There are many complex mechanisms in our bodies. One of them is the body’s ability to form blood clots. Although in many cases beneficial, blood clots can also create an array of serious health issues. Blood is in constant motion as the heart pumps it to all different organs and cells of the human system. It is then returned back to the heart by squeezing motion of the veins. The process is continuously repeated, but when one of the veins is clogged, the flow of the blood is interrupted creating a life-threatening emergency such as a stroke, heart attack, pulmonary emboli and other conditions.
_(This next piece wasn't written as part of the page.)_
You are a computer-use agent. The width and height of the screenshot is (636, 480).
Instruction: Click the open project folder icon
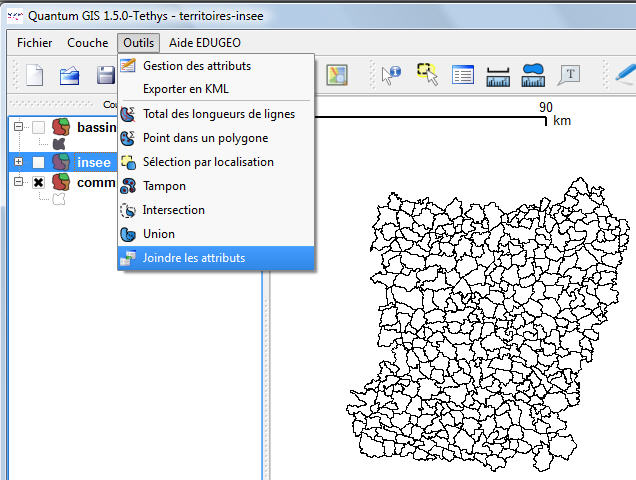coord(69,75)
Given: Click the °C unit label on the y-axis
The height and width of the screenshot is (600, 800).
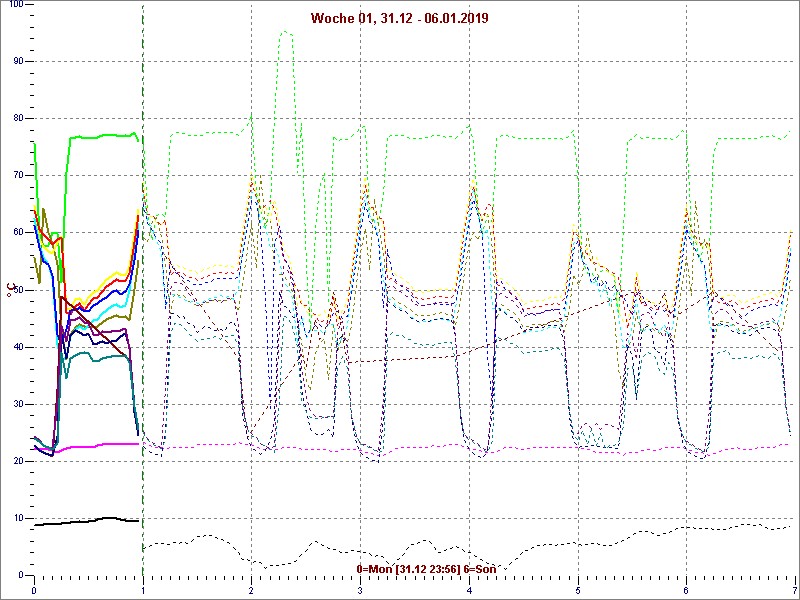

Depending on the location of the blood clot, several different symptoms may occur and they include the following:

  • Abdominal pain
  • Chest pain
  • Headache
  • Loss of sensation
  • Confusion
  • Dizziness
  • Paralysis
  • Numbness
  • Redness
  • Problems with walking
  • Swelling
  • Slurred speech
  • Blurred vision
  • Fever

Knowing the warning signs and learning how to recognize them can save a life. Ignoring the symptoms may lead to serious health problems and even death.

Swelling in Legs

A medical professional should be contacted immediately if redness, swelling, excessive warmth and pain are present. The blood clots typically form within the lower limbs first before traveling to the lungs.
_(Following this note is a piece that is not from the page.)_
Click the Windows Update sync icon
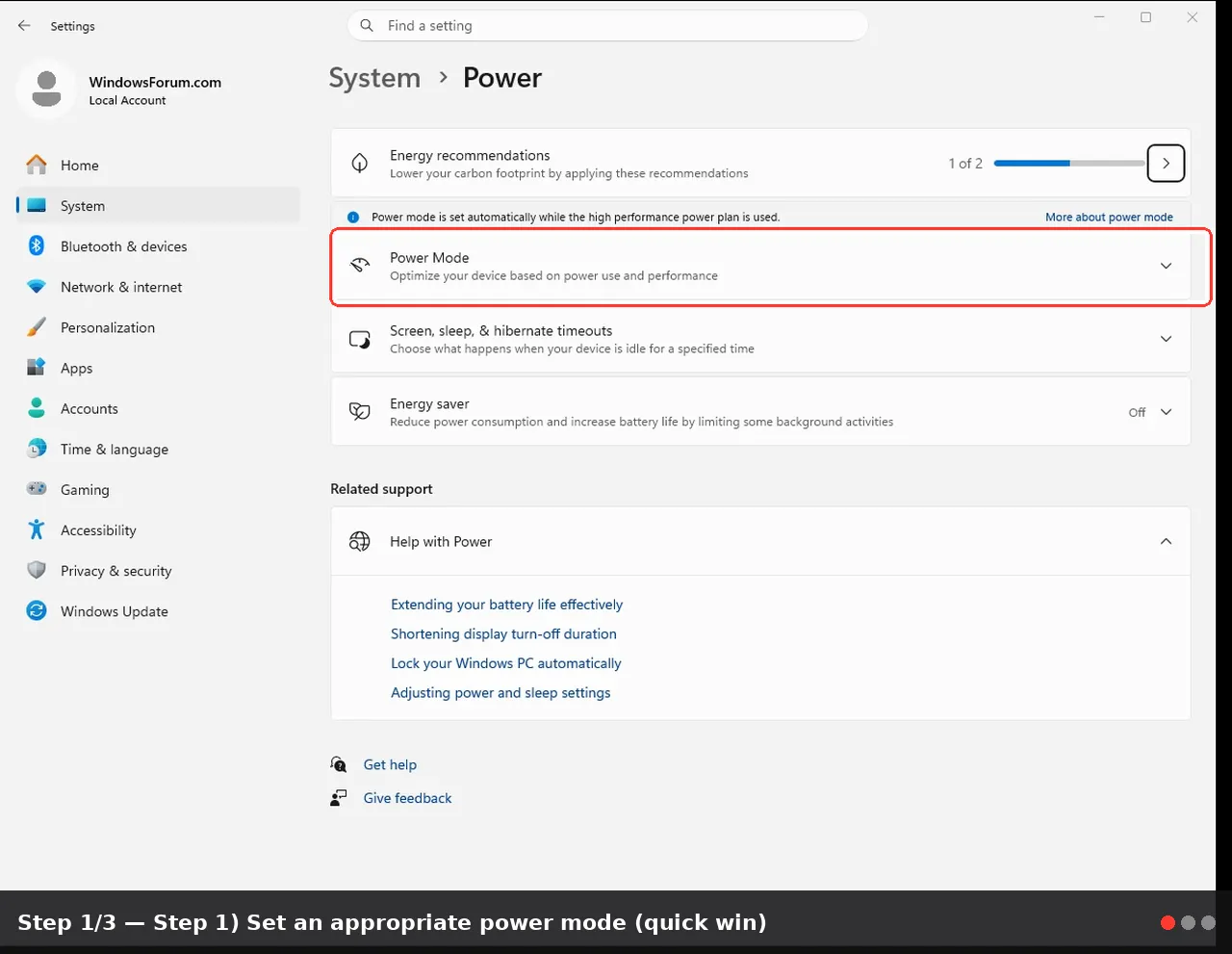The image size is (1232, 954). click(x=37, y=611)
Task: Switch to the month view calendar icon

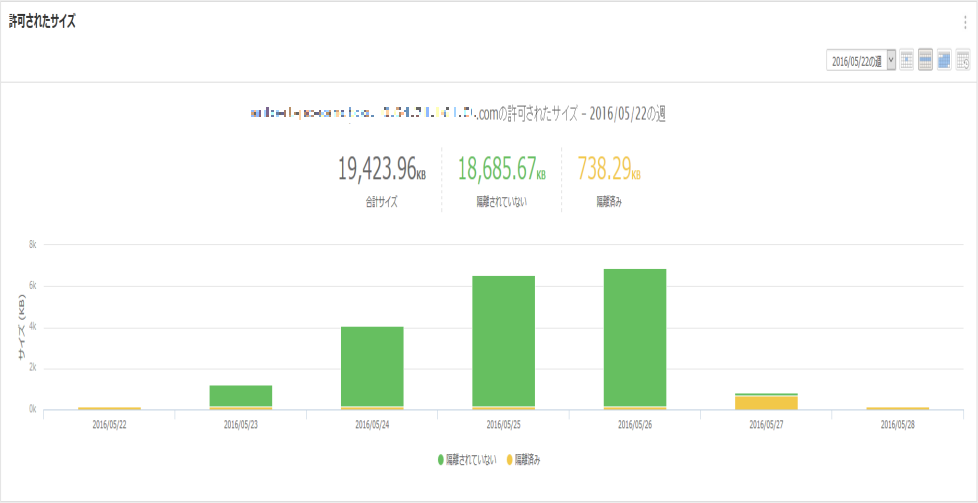Action: tap(944, 61)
Breathing Difficulty and Sudden Attacks of Cough

If the patient experiences onsets of unexplained shortness of breath and continuous coughing episodes for no apparent reason, it may mean that the fragments of blood clot already entered the lungs.

High Heart Rate and Difficulty Moving

Once the lumps of blood clot break off and reach the lungs, the heart rate rapidly increases. It often causes panic attacks elevating the rate even higher. As a result, a heart attack or stroke may take place. It is recommended to seek medical help immediately.

Sharp Chest Pains

The pain generally occurs under the rib cage, and it brings burning and heavy sensation. It is often a sign that the blood clot has reached the lungs and is traveling upwards towards the heart.

The treatment of blood clots is focused on interrupting the normal process of clotting in the body. Different medications are chosen based on the present condition, the patient’s medical history and the type of disease they are experiencing. Most mild cases are treated with warm compresses and regular doses of Aspirin. In severe cases, surgical treatment may be necessary to remove the blood clot. The key medicine is always prevention, especially for patients with a family history of similar nature.

The risk of heart disease and stroke can be reduced by closely monitoring diabetes, cholesterol and high blood pressure levels on a regular basis. Proper diet and smoking cessation are typically recommended to alleviate the need for excessive medication. The patient receives nutritional counseling and is scheduled for regular follow-up appointments.

Hormone therapy and birth control regimen create a risk for excessive blood clotting. Smoking and drinking maximizes that risk. Other unhealthy habits, such as sedentary lifestyle elevate the possibility of unexpected episodes of blood clotting as well. The medication is then carefully balanced to avoid unwanted side-effects.